Heat pumps are inexpensive and effective, potentially helping your bottom line. But did you know they can also save the planet and advance equity?
As more and more businesses commit to sustainability, your eco-conscious company stands poised to take advantage of growth, innovation, and climate progress opportunities. But unfortunately, knowing where to start is challenging. Luckily, growing technologies like heat pumps offer loads of benefits to environmentally friendly corporations for early adoption. Read on to explore what they are, how they work, and what they can do for the planet and you.
What on Earth is a Heat Pump?
Heat pumps are part of an integrated heating and cooling system that moves heat between areas. For example, heat pumps can move heat out of your workplace during the sweltering summer or move it into the office in the dead of winter. What differentiates heat pumps from other heating mechanisms is that they do not burn gas or oil to warm the air. Instead, they operate entirely off the electric grid. Air source heat pumps move heat from the outside into your office, while ground source or geothermal pumps draw heat from the soil. However, both types of pumps leverage the same physics to bring you climate control.
The Components of a Heat Pump
Heat pumps operate like a traditional air conditioner. The pump uses a long metal coil that runs from inside to outside and back in a loop. The coil contains a refrigerant with a low boiling point that flows through it. A compressor accounts for most of a heat pump's electric draw, and an expansion valve releases the pressure that builds up in the coil.
Finally, there are indoor and outdoor units, each with a fan that blows air across the coil. What differentiates heat pumps and air conditioners is that pumps can usually reverse the flow of refrigerant on demand, changing from heaters to air conditioners and back.
Heat pumps are part of an integrated heating and cooling system that moves heat between areas.
How Heat Pumps Operate
In the part of the coil that is outdoors, the refrigerant boils and evaporates, drawing in heat rapidly. The phase change could be due to the fluid's low boiling point, low pressure in the system, or both. The refrigerant can absorb heat from relatively cold air at low enough pressures.
As the refrigerant moves indoors, it passes through a compressor that forces it back into a liquid state, releasing energy. The metal coil in the indoor unit is a conductor that transfers this heat to the surrounding air. From there, a fan blows the warm air into your workspace.
The refrigerant proceeds outside and depressurizes as it passes through the expansion valve. The drop in pressure causes it to evaporate and absorb heat again. A fan blows outdoor air across the coil to help with heat absorption, and the process starts all over again.
Heat Pumps: Functional, Economical, Sustainable
Heat pumps are not just a laboratory theory; they work. However, they work most efficiently where there is more heat to move from inside to outside and vice versa. Therefore, traditional furnaces may supplement heat pumps in cold climates. This hybrid arrangement is a "dual fuel system." Although they are not as efficient as a bona fide heat pump, they have much lower emissions than a fossil fuel heat source.
Heat pumps are much more economical than legacy heating.
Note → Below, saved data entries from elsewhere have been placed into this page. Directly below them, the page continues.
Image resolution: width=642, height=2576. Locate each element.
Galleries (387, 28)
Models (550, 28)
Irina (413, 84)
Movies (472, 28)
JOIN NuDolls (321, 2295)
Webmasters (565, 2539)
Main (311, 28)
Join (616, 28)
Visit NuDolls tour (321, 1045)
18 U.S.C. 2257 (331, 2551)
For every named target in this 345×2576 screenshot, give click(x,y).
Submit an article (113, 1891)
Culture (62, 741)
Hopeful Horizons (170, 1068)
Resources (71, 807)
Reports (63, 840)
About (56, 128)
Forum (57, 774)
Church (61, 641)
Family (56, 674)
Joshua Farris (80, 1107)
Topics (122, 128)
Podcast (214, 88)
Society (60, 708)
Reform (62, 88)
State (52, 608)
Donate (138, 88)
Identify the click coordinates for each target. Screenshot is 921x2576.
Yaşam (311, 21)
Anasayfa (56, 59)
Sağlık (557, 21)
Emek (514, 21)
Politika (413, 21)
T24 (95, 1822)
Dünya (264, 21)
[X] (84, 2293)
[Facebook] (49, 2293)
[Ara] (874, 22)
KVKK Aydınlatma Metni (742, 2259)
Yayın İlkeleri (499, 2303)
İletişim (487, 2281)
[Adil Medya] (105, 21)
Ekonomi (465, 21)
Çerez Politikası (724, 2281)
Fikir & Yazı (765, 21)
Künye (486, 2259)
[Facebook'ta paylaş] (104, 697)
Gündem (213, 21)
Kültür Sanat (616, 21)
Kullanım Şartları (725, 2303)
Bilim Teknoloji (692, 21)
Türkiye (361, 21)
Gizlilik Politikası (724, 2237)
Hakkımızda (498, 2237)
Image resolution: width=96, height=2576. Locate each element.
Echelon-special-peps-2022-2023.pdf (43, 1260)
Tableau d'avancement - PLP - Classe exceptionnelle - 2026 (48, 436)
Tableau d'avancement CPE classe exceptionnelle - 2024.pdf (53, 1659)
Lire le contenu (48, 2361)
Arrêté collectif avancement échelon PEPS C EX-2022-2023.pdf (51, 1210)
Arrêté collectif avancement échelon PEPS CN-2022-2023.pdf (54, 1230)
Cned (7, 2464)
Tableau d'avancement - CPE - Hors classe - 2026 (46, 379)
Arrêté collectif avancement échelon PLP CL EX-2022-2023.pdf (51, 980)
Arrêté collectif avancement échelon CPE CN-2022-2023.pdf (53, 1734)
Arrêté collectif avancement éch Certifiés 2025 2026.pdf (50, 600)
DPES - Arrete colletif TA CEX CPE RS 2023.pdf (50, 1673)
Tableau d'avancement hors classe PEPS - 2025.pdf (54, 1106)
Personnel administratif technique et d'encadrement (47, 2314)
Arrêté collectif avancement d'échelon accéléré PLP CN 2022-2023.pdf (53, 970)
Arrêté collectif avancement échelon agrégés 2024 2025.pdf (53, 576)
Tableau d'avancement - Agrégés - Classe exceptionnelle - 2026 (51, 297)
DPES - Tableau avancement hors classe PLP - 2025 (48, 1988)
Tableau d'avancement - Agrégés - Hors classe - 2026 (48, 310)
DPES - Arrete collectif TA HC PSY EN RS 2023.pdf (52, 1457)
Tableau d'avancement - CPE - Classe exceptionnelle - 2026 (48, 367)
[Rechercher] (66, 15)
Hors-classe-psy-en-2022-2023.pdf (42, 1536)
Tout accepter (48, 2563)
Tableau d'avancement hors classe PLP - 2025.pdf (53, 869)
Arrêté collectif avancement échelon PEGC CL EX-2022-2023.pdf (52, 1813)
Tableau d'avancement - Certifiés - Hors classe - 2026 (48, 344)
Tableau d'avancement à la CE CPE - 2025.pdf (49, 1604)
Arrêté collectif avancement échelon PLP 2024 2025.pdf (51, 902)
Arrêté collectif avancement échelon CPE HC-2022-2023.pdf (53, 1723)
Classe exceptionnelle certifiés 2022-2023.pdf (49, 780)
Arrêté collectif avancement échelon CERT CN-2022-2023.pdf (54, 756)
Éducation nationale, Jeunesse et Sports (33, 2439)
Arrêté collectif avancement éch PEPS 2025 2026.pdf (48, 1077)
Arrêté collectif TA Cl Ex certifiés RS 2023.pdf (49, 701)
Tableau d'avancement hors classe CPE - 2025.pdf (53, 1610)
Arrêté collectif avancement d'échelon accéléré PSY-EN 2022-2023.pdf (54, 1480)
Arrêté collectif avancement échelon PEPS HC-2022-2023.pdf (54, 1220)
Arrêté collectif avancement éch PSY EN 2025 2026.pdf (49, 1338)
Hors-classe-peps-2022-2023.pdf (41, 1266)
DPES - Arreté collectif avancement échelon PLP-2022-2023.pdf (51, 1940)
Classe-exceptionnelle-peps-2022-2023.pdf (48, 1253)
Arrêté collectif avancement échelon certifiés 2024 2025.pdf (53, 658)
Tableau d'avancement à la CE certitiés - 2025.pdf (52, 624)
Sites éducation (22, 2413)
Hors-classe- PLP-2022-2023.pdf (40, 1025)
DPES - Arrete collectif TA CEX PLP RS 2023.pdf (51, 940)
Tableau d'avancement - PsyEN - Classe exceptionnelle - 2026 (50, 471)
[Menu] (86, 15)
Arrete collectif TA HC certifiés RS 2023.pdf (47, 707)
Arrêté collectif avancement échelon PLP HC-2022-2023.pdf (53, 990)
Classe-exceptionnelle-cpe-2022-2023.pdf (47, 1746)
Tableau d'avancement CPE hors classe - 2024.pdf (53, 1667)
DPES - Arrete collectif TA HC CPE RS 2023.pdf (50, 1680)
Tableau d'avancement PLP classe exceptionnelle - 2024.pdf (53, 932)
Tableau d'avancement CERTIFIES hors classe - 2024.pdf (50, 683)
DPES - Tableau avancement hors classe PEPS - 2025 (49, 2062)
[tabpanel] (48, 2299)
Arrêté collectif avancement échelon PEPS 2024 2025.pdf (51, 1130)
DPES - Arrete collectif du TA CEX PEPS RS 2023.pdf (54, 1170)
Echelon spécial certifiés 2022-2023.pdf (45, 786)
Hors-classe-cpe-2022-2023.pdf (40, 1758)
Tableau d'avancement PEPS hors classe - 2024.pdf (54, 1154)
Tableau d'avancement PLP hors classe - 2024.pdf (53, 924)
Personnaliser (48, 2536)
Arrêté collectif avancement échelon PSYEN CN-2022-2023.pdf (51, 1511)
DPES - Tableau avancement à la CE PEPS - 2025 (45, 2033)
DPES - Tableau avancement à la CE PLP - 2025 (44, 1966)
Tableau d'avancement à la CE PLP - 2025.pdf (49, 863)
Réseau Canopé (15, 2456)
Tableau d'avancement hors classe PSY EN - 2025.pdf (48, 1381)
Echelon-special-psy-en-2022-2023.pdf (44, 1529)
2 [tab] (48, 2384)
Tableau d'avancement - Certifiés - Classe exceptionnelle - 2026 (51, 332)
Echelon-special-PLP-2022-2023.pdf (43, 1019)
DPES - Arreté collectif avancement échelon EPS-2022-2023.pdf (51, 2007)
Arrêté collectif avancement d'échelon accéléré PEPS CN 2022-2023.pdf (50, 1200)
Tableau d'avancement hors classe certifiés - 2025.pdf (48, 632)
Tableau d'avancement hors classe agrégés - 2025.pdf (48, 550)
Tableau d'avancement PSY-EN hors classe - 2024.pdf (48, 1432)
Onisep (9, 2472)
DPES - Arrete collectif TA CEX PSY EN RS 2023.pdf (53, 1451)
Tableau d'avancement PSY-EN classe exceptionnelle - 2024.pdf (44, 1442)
There are no fossil fuel costs, and it requires much less electricity to move heat than to create it ex nihilo. Moreover, the maintenance costs are negligible due to the lack of burning and simple construction.
In addition, many states and provinces offer tax rebates for green infrastructure upgrades; these can defray installation costs and reduce the time until the system pays for itself. Finally, a recent study has shown that at least 32% of households in the U.S. would see a substantial economic improvement by switching to a heat pump. How significant would the difference be for a big corporation, especially upgrading to a geothermal unit?
Heat pumps should be an integral part of any green initiative. They cut emissions in every state, particularly in areas where sustainable energy already powers the electrical grid. According to the Sierra Club, the average U.S. household could cut emissions from heating by 45% over 10 years. There is even more room for growth in areas that have not yet started to power their grid with wind, solar, or other alternative energy sources.
Finally, urban areas, particularly those housing poor, non-white residents, tend to be the most polluted and inefficiently powered. Installing heat pumps in urban areas will reduce emissions, lower costs for the underprivileged, and promote better public health, advancing climate equity. Moreover, heat pumps provide a can't-miss opportunity to spread sustainable, equitable heating for environmentally-conscious businesses.
Heat pumps drastically reduce costs due to simple engineering, low maintenance, and lower power requirements than traditional heating methods.
Heat pumps will have a tremendous positive impact on underprivileged populations, particularly in urban areas. They will advance climate equity by bringing inexpensive, clean, and efficient heating to the historically disadvantaged.
Heat pumps drastically lower carbon emissions. By avoiding fossil fuels, these systems pollute less, particularly in areas with a green energy grid. Indeed, they offer the best sustainable heating source yet developed.